- _What you should do_
An exact restatement is required. Cover only the lines of the records from the first through the line with "Task: Open the three-dot listing options menu", and skip pictures.

- _Given records_
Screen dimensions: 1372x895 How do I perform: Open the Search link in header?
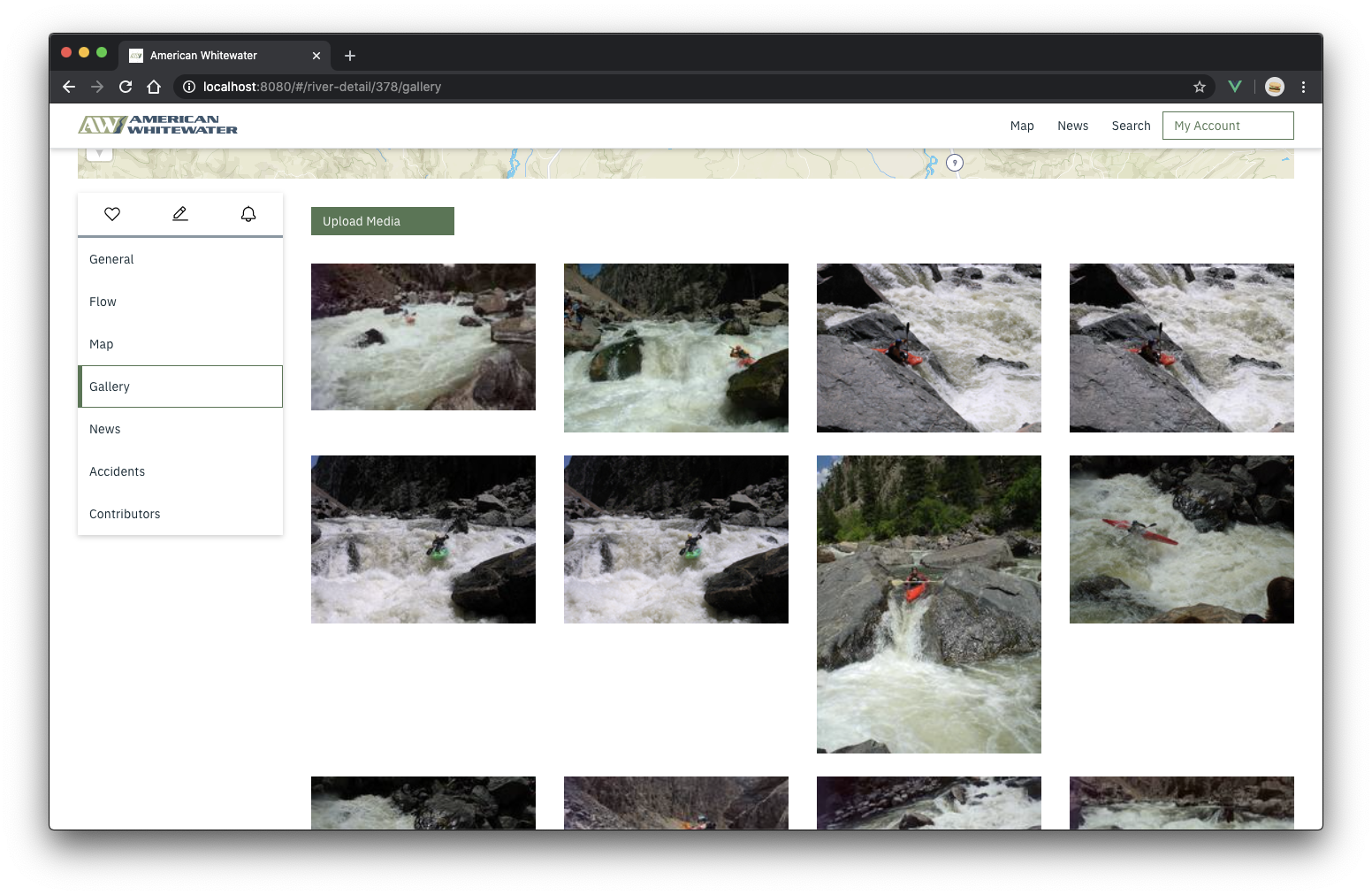[x=1131, y=126]
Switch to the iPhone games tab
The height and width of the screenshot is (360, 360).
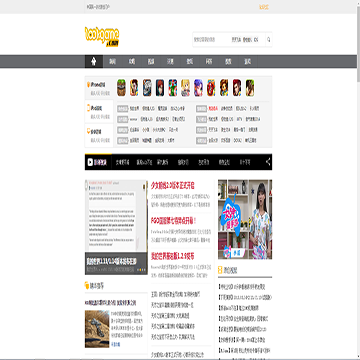99,88
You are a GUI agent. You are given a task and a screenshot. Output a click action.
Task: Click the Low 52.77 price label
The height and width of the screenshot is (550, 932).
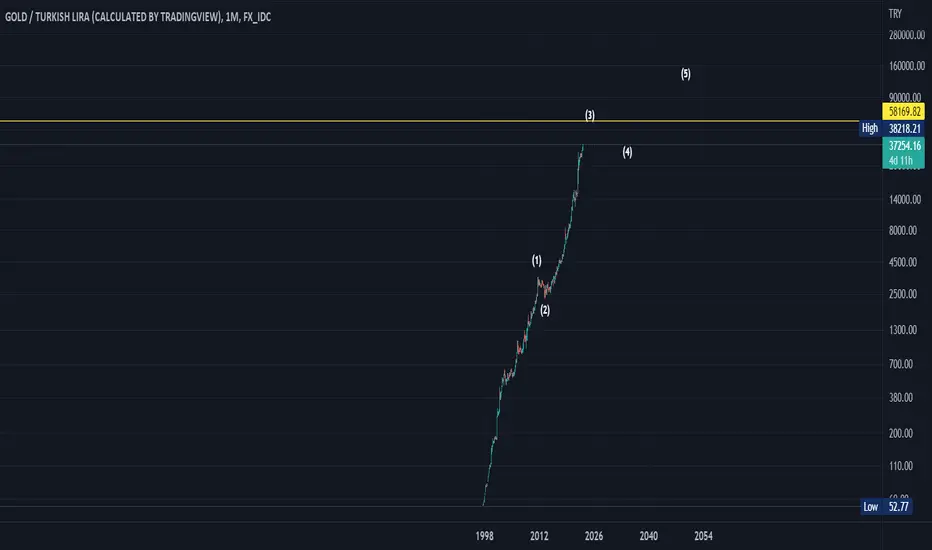[x=886, y=507]
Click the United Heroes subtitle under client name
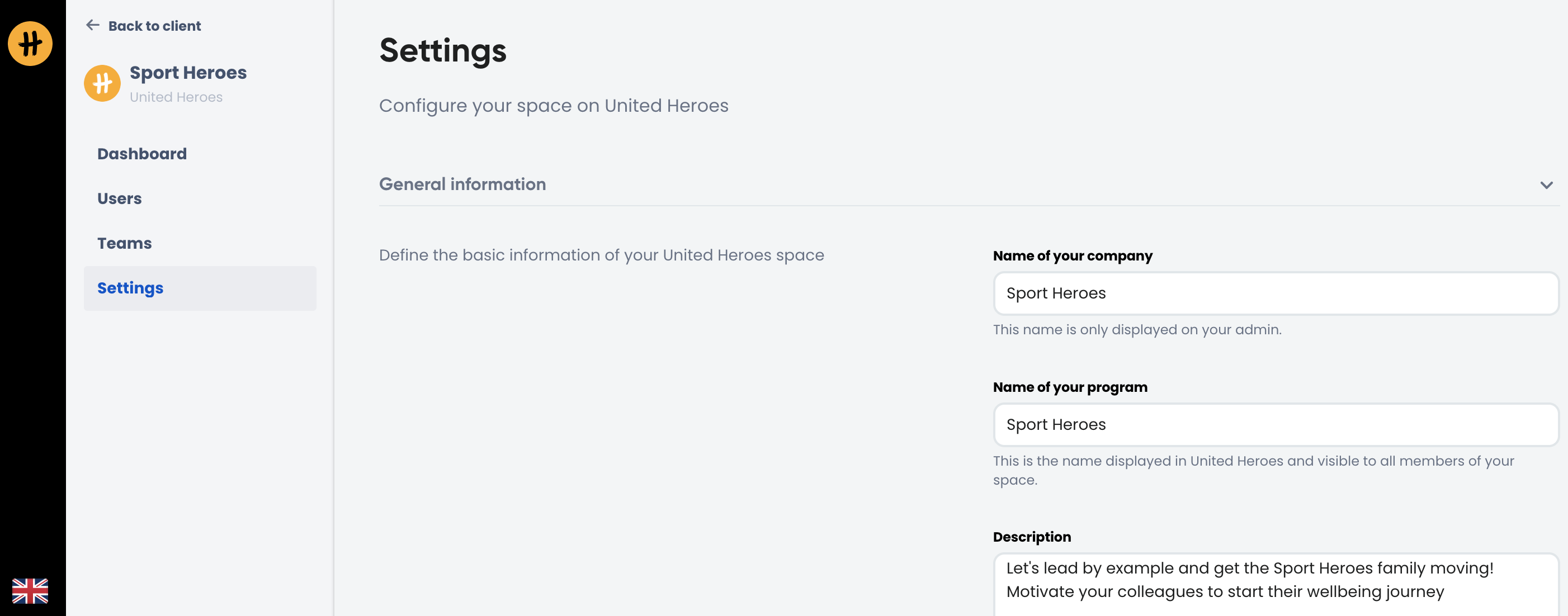Image resolution: width=1568 pixels, height=616 pixels. pyautogui.click(x=176, y=97)
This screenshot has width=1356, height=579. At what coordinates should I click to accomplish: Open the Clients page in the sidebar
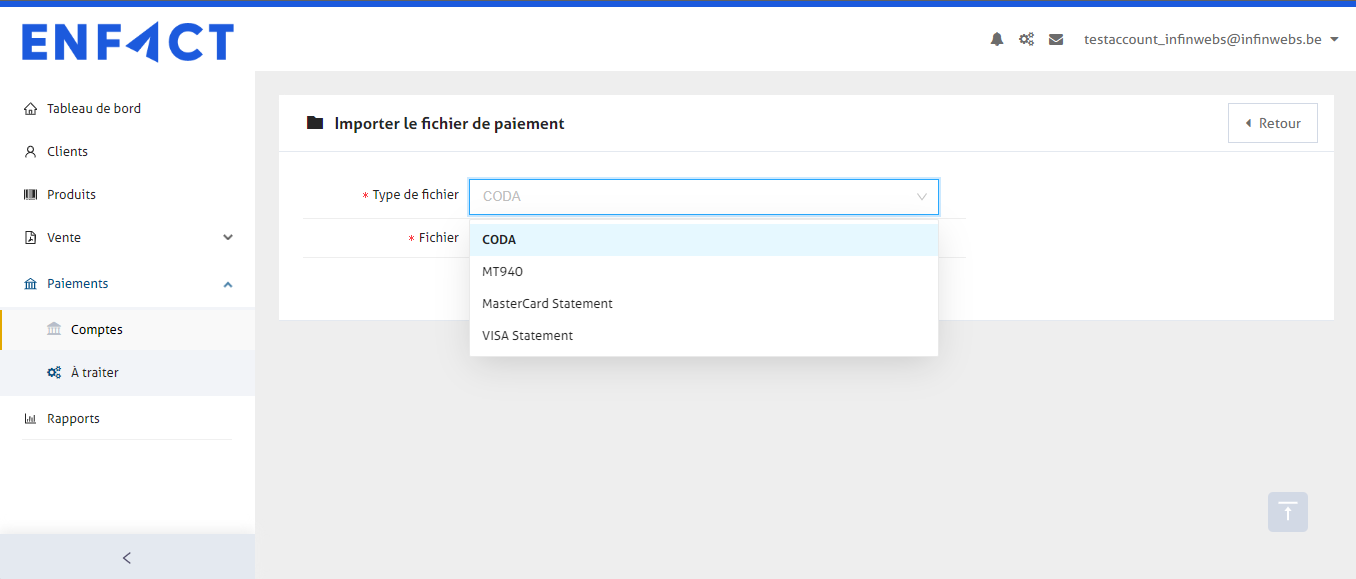[x=67, y=152]
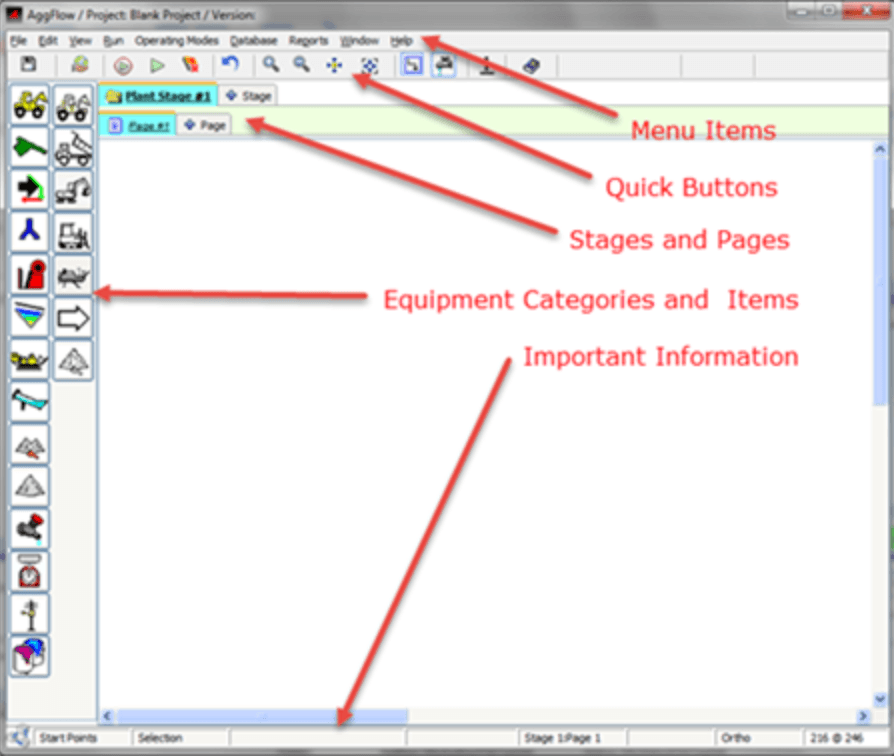Open the weigh scale equipment category
Viewport: 894px width, 756px height.
30,571
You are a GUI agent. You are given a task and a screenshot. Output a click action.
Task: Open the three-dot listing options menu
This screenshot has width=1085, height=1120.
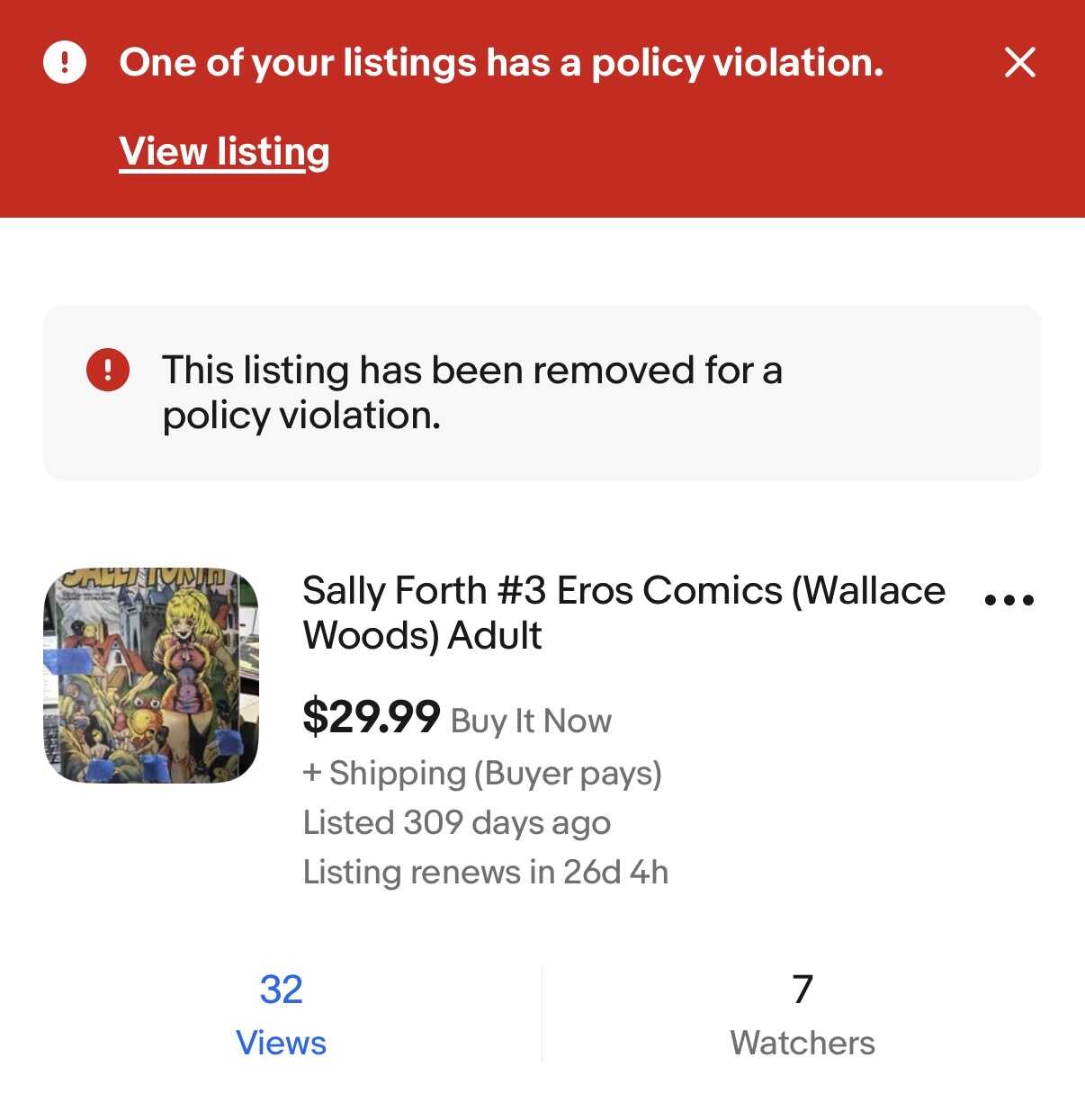pos(1009,600)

- _Answer area_
Screen dimensions: 1372x895 How do I perform: Open the Search link in header?
[x=1131, y=126]
Switch to the iPhone games tab
The height and width of the screenshot is (360, 360).
99,88
You are a GUI agent. You are given a task and a screenshot. Output a click action.
Task: Click the Low 52.77 price label
The height and width of the screenshot is (550, 932).
[x=886, y=507]
Click the United Heroes subtitle under client name
Image resolution: width=1568 pixels, height=616 pixels. pyautogui.click(x=176, y=97)
This screenshot has width=1356, height=579. At what coordinates should I click to accomplish: Open the Clients page in the sidebar
[x=67, y=152]
Open the weigh scale equipment category
Viewport: 894px width, 756px height.
30,571
You are a GUI agent. You are given a task and a screenshot. Output a click action.
Task: Open the three-dot listing options menu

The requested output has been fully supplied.